Today’s “coup” is not the first military move by the Southern Transitional Council against legitimate government forces in the southern governorates. It carried out a previous coup last year in Aden, and has fought with it skirmishes and armed clashes more than once during the past three years.

The establishment
announced the formation of the Presidency of the Southern Transitional Council on May 11, 2017, a week after promoting news that the Southern Movement had mandated the leaders of the Council to form a political leadership to represent and manage the south.
The Southern Transitional Council is headed by Aidarous al-Zubaidi, a politician and activist in the Yemeni Southern Movement, who took over the governor of Aden on December 7, 2015, but President Abd Rabbuh Mansour Hadi dismissed him on April 27, 2017 and appointed him as an ambassador at the Ministry of Foreign Affairs.

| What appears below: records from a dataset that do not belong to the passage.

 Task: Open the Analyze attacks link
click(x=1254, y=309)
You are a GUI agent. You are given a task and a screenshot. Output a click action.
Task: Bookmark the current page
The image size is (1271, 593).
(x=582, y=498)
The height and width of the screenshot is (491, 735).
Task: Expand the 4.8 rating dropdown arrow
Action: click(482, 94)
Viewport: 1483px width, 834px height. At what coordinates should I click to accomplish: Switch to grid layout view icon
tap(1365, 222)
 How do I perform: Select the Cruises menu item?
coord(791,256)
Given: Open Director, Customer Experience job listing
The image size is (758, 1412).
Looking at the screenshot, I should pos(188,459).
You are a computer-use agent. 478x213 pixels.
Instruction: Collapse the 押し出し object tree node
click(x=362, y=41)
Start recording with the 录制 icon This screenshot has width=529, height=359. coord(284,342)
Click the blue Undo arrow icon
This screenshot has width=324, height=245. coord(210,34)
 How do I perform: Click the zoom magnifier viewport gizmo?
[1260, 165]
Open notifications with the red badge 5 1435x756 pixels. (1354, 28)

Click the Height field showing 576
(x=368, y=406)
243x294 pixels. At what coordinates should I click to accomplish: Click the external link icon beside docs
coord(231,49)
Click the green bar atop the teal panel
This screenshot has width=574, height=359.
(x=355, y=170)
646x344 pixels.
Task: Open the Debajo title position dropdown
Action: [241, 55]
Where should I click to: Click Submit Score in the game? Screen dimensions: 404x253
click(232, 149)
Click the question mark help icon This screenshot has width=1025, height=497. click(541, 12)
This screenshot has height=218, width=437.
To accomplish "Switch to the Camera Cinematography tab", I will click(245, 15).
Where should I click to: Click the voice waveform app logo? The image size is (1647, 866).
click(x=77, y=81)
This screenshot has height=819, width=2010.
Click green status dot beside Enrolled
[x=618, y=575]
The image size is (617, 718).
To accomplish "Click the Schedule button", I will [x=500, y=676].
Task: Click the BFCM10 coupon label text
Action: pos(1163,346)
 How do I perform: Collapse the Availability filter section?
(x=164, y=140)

The leadership of the council includes 26 people, including Hani bin Brik, the deputy chairman of the Southern Transitional Council, who is close to the UAE authorities, and the founding statement of the authority announced that it continues to support the Arab coalition led by Saudi Arabia against the Houthis and the forces of Ali Abdullah Saleh.

Its founding statement also stressed that the council is clinging to partnership with the international community in the war on "terrorism", and has not forgotten to thank the United Arab Emirates for its role "in preparing the security and military system to combat terrorism, and to establish security and stability in all southern governorates."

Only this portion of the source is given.